Человек направился к дыре в полу домика, чтобы справить нужду. Узкая линия потемневших тисовых листьев, равно как и круг коричневой травы на земле, отмечала место, куда ежедневно низвергался маленький водопад.
– И все-таки, наверное, я нравлюсь тебе. Ведь иначе ты бы давно выбрал другое соседство.
– Нравишься? – переспросил Дымок. – Почему ты должен мне нравиться?
– Нет, я вовсе не имею в виду, что во мне есть нечто, что должно нравиться…
Отшельник не был тщеславным человеком. Он знал, что выглядит на редкость уродливо – с единственным глазом и вытянутым, напоминающим собачью морду лицом. Отшельник знал также, что от него пахнет, хоть и не ощущал собственный запах – просто он не мылся с тех пор, как поселился на дереве: три года, восемь месяцев и одиннадцать дней назад. Более того, у аскета не было ничего, что могло бы понравиться коту, потому что у него вообще ничего не было. Однако Дымок оставался с ним.

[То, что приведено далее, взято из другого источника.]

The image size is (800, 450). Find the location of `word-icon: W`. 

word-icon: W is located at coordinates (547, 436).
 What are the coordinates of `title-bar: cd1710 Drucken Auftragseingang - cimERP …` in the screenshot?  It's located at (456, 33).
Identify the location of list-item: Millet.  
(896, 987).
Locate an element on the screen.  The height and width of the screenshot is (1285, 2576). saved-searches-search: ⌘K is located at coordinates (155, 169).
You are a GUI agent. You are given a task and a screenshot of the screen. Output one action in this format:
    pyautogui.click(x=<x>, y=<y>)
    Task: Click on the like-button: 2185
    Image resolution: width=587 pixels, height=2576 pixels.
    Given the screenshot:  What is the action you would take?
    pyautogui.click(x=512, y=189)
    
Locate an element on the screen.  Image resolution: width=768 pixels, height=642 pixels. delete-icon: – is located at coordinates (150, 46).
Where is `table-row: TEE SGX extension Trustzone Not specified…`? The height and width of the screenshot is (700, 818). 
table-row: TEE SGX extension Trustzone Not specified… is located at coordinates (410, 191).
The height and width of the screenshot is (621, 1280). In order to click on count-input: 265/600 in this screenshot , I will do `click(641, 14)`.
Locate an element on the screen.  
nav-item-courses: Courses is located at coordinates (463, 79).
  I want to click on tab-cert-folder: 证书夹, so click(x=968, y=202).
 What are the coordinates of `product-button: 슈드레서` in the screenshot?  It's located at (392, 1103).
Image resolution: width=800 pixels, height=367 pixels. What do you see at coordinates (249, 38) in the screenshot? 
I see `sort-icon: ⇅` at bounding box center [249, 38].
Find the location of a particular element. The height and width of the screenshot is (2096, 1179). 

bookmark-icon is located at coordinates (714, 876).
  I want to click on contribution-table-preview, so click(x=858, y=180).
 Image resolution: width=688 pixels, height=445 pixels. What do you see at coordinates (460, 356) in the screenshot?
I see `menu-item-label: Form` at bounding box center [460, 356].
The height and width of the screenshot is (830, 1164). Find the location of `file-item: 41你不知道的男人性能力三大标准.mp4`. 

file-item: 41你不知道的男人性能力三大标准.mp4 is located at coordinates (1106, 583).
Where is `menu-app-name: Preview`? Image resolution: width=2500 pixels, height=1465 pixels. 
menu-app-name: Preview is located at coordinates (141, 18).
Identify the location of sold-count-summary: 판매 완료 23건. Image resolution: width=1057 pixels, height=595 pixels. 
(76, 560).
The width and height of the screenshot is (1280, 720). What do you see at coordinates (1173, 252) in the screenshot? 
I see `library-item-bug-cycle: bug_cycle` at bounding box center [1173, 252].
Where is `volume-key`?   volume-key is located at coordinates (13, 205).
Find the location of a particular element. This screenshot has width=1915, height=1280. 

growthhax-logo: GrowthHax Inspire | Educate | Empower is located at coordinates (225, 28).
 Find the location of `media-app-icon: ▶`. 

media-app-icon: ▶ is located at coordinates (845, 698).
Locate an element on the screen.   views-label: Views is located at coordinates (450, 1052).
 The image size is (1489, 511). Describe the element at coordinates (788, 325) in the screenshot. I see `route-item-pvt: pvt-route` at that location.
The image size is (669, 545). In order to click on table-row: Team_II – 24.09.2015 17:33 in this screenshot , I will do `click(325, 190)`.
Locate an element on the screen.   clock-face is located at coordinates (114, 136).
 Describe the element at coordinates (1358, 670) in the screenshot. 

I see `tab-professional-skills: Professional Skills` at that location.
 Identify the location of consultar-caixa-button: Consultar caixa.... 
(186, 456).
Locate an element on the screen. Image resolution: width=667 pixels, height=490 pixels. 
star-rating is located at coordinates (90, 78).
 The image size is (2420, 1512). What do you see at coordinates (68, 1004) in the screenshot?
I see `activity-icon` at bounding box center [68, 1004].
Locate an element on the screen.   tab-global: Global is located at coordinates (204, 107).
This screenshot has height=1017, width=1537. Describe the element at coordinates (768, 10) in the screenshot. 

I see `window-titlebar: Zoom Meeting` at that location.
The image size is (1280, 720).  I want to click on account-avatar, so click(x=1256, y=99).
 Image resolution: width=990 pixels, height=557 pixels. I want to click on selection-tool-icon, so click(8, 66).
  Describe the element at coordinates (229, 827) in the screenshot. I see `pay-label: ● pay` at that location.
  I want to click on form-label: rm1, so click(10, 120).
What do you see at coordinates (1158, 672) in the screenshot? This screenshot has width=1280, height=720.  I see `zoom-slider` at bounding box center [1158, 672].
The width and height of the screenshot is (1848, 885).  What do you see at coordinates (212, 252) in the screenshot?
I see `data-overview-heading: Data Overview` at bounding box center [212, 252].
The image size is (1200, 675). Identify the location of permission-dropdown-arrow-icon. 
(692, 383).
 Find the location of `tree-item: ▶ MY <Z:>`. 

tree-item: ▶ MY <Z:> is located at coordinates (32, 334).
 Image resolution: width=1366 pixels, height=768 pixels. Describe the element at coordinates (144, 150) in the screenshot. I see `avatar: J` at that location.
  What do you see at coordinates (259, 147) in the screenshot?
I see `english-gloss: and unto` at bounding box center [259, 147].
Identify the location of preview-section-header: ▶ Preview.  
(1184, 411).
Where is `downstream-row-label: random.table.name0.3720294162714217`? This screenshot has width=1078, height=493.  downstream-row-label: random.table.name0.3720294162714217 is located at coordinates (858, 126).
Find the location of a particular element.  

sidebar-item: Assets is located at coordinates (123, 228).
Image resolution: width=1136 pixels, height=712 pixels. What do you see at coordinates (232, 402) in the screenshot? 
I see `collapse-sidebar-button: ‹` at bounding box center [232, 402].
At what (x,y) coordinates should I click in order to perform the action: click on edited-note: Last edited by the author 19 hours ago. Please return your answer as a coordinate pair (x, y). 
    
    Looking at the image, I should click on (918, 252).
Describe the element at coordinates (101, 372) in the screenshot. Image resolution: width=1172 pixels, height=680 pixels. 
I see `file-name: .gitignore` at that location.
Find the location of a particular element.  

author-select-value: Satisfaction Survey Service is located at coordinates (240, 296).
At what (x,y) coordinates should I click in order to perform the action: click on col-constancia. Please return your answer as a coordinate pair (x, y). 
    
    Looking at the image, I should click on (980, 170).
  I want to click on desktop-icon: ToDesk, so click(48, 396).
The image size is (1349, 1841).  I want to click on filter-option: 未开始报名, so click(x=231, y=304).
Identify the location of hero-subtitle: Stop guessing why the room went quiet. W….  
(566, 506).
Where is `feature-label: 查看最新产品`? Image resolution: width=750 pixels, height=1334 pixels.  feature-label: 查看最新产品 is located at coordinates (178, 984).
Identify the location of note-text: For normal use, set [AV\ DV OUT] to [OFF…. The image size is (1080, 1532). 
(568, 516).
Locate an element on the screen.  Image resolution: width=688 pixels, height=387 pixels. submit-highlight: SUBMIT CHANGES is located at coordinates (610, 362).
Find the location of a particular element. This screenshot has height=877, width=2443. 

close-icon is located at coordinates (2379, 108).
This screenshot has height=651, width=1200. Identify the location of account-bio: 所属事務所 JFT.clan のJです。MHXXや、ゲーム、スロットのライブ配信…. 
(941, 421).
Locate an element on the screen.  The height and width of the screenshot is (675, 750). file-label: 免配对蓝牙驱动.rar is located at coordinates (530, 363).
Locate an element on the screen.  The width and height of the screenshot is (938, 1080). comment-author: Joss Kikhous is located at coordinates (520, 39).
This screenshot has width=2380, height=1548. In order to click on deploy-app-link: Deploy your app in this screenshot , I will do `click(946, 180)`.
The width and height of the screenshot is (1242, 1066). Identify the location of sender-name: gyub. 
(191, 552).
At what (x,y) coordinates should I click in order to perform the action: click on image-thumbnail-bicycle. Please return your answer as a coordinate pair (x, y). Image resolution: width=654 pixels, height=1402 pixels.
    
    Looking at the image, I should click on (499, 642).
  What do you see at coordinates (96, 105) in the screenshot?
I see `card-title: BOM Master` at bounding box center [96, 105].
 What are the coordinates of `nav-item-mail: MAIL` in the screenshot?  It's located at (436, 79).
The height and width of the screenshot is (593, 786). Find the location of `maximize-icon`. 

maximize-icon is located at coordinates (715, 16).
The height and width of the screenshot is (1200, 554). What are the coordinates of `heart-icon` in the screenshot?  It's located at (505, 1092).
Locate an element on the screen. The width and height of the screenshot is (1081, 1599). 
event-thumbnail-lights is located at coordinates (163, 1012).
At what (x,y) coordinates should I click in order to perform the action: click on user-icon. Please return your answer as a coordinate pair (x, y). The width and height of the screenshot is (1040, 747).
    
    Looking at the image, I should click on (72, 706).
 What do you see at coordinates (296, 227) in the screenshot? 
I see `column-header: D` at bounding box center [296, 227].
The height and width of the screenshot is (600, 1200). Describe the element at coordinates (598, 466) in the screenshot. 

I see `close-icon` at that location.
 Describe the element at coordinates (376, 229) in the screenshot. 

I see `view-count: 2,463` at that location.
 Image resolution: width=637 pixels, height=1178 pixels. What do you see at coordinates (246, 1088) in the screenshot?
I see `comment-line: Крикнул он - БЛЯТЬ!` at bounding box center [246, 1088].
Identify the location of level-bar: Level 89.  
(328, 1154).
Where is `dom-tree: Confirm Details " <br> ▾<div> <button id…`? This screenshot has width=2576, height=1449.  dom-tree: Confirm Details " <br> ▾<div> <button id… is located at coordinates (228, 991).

– Я пришел к заключению, – промолвил отшельник, опуская кувшин на длинной веревке вниз, – что твоя доброта, которую я никак не заслужил, происходит оттого, что ты привязчив.
– Кто – я? – Дымок внимательно наблюдал, как отшельник опускает кувшин в маленькое углубление с водой у корней дерева. – Тебе хорошо известно, что я совершенно ни к чему не привязываюсь.
– Все это слова, Дымок. Только слова.
Перехватывая руками веревку, человек втащил кувшин в домик и подвинул коту. Дымок спрыгнул с подоконника и три-четыре раза коснулся язычком поверхности воды. Затем отшельник принялся пить сам – пил он долго и неторопливо, а остатки воды плеснул себе в лицо. Освежившись, аскет глубоко вздохнул и запел утреннюю песню.
Если бы кто-нибудь попытался подслушать разговор человека и кота (что вряд ли могло случиться, так как вокруг до самого горизонта не пролегало ни дорог, ни тропинок), то он не услышал бы ничего. Однако они разговаривали, пусть и не вслух. Отшельник так долго жил один, что почти позабыл о таком способе общения, при котором собеседники сотрясают речью воздух. Что касается Дымка, то он и вовсе не умел говорить. Тем не менее они умудрялись каждый день беседовать, не прибегая к помощи звуков, и большинство из этих будничных разговоров были очень похожи друг на друга. И если бы отшельник дал себе труд задуматься об этом, то понял бы, что в таких беседах и заключается его привлекательность для кота. Разумные животные весьма ценят возможность поговорить с человеком, однако мало кто из людей способен поддержать с ними разговор. Дымок в душе посмеивался над отшельником и совершенно не понимал, с чего тот предпочел вести такой странный образ жизни, однако аскет отвечал, если кот обращался к нему. Дымок затруднился бы ответить, как определить, умеет человек общаться без помощи языка или нет. Выяснить это можно только опытным путем: обратиться к нему и посмотреть, поймет ли он тебя. И единственным человеческим существом, сумевшим понять его речь и ответить, оказался одноглазый отшельник, живущий на дереве. Что ж, мир вообще устроен криво и косо, словно сделан наспех, и вот вам лишнее тому доказательство, думал Дымок.